● **PROBLEM REQUIREMENTS**
Find the line containing "お問い合わせ (26, 2423)" in the data below and repeat it, along with all later lines, exactly through the last one.

● **MATERIAL TO PROCESS**
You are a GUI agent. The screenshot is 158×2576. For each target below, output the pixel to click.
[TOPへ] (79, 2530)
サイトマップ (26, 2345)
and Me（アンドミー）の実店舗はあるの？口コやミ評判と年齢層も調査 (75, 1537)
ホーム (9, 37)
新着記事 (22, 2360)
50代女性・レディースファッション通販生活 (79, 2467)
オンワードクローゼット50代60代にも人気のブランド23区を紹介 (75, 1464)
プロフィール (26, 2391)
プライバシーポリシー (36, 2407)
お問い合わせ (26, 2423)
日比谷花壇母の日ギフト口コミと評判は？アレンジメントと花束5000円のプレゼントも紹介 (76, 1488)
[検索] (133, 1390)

● **SOLUTION**
お問い合わせ (26, 2423)
日比谷花壇母の日ギフト口コミと評判は？アレンジメントと花束5000円のプレゼントも紹介 (76, 1488)
[検索] (133, 1390)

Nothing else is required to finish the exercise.